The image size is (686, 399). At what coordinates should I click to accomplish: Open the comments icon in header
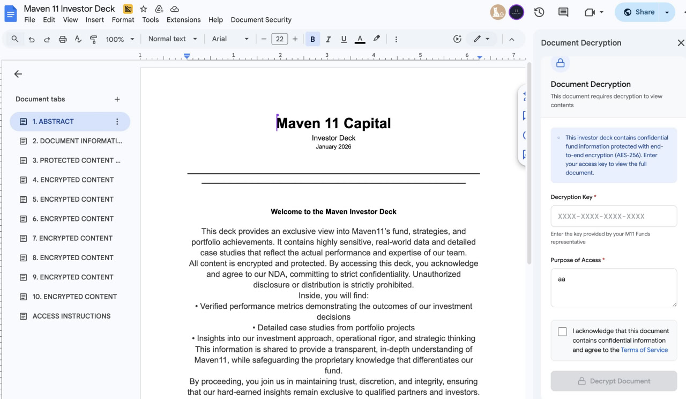[x=563, y=12]
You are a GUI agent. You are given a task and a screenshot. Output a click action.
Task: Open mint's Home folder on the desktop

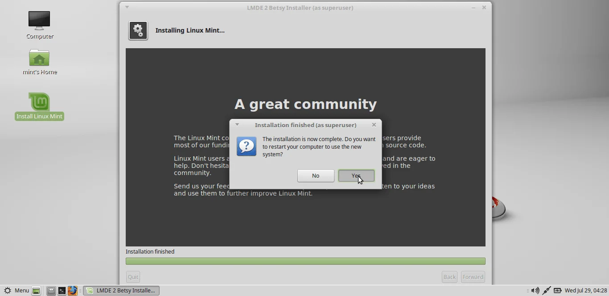39,58
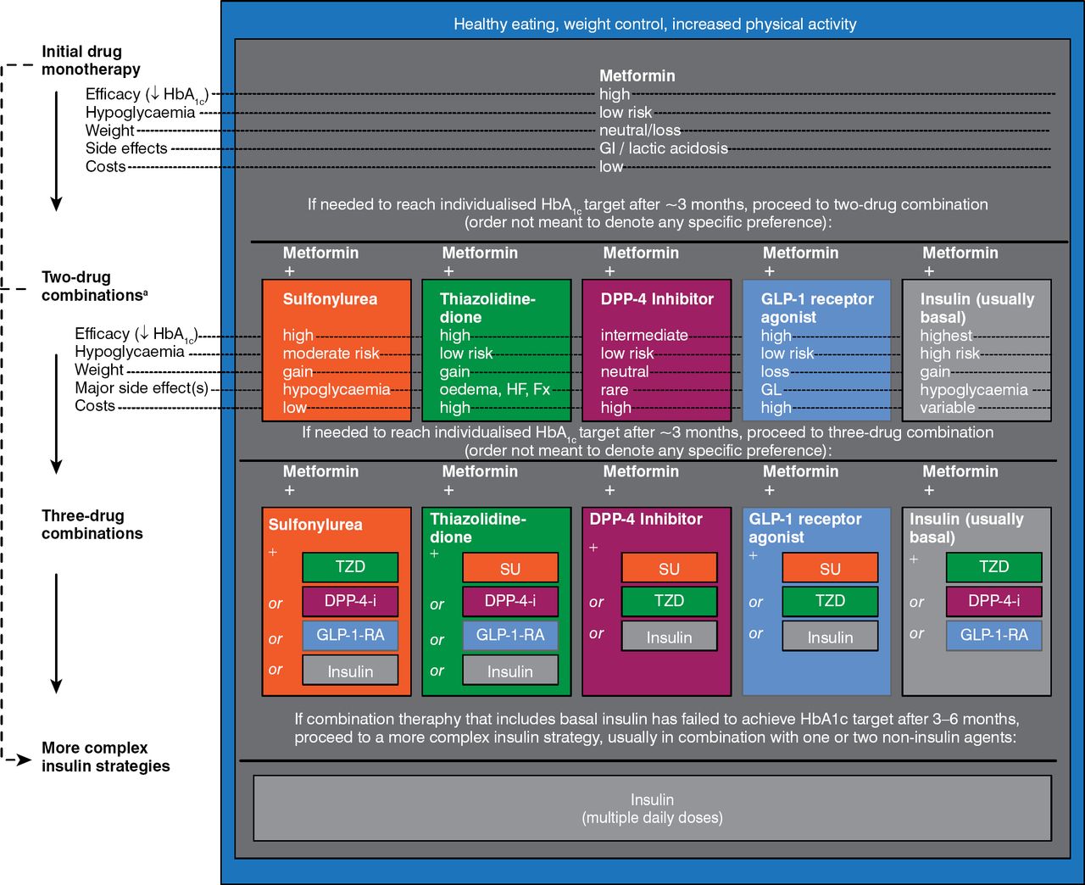The height and width of the screenshot is (885, 1085).
Task: Pick Insulin inside the three-drug DPP-4 Inhibitor panel
Action: [669, 637]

+++

- EXERCISE REQUIREMENTS -
Convert the rows above into a JSON list of strings, one string per line, omitting blank lines and leaving out the pictures.

- RESULT -
[
  "The image size is (686, 399). At what coordinates should I click to accomplish: Open the comments icon in header",
  "[x=563, y=12]",
  "You are a GUI agent. You are given a task and a screenshot. Output a click action.",
  "Task: Open mint's Home folder on the desktop",
  "39,58",
  "The height and width of the screenshot is (885, 1085).",
  "Task: Pick Insulin inside the three-drug DPP-4 Inhibitor panel",
  "Action: [669, 637]"
]